To date, Project Helix has helped create 428 jobs and protect a further 1,749 roles throughout Wales, as well as support 257 business start-ups and 1,010 new products developed.
Delivered by Food Innovation Wales, the Welsh Government and EU-funded project allows eligible companies to have access to a range of expertise to help them grow and succeed through developing innovative new products.
Rural affairs and North Wales minister Lesley Griffiths, who visited the centre this week, said: “[The centre] has also helped businesses navigate the challenges of the COVID-19 pandemic by providing a range of support including mentoring companies through remote food safety audits and helping them capitalise on new consumer trends such as the growth of online retail.
“The Centre, alongside those in Cardiff and Ceredigion, plays an important role in supporting the sector and I am pleased Welsh Government and EU funding is helping them work with businesses here in Wales to reach their potential and be successful.”
The Centre also works with companies to manufacture products on a pilot scale to secure sales from retailers before investing in equipment. It also benefits from a sensory analysis suite and a fully equipped laboratory.

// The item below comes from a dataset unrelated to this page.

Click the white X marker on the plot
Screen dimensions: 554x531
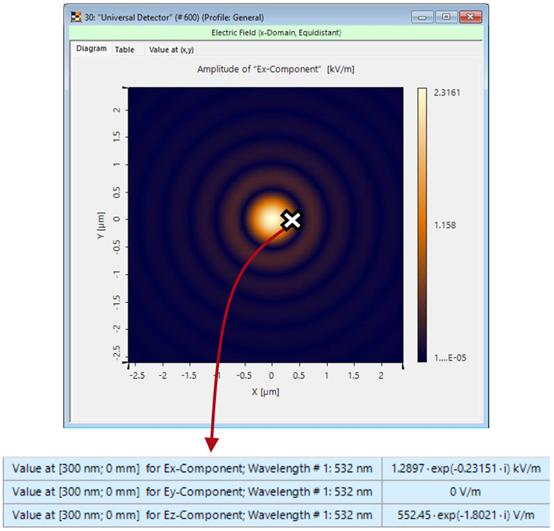pos(292,220)
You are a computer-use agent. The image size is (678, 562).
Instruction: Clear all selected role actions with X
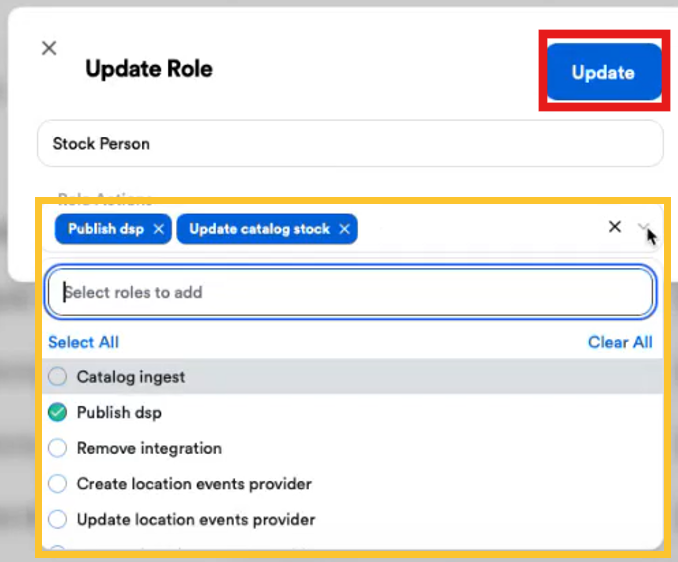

Further support for the industry
Martin Jardine, director of Agri Food at Grwp Llandrillo Menai, said plans have been made to further support the Welsh food sector with the aim to develop the Glynllifon Rural Economy Hub as part of the North Wales Growth Deal.
“It is an exciting project, which aims to boost the rural economy through a knowledge transfer centre, food grade premises and incubator units to further support innovation, business start-ups and farm diversification,” he added.
Meanwhile, in February, plans for a £21m food and drink industry hub in north east Scotland were submitted for approval by Aberdeen City Council.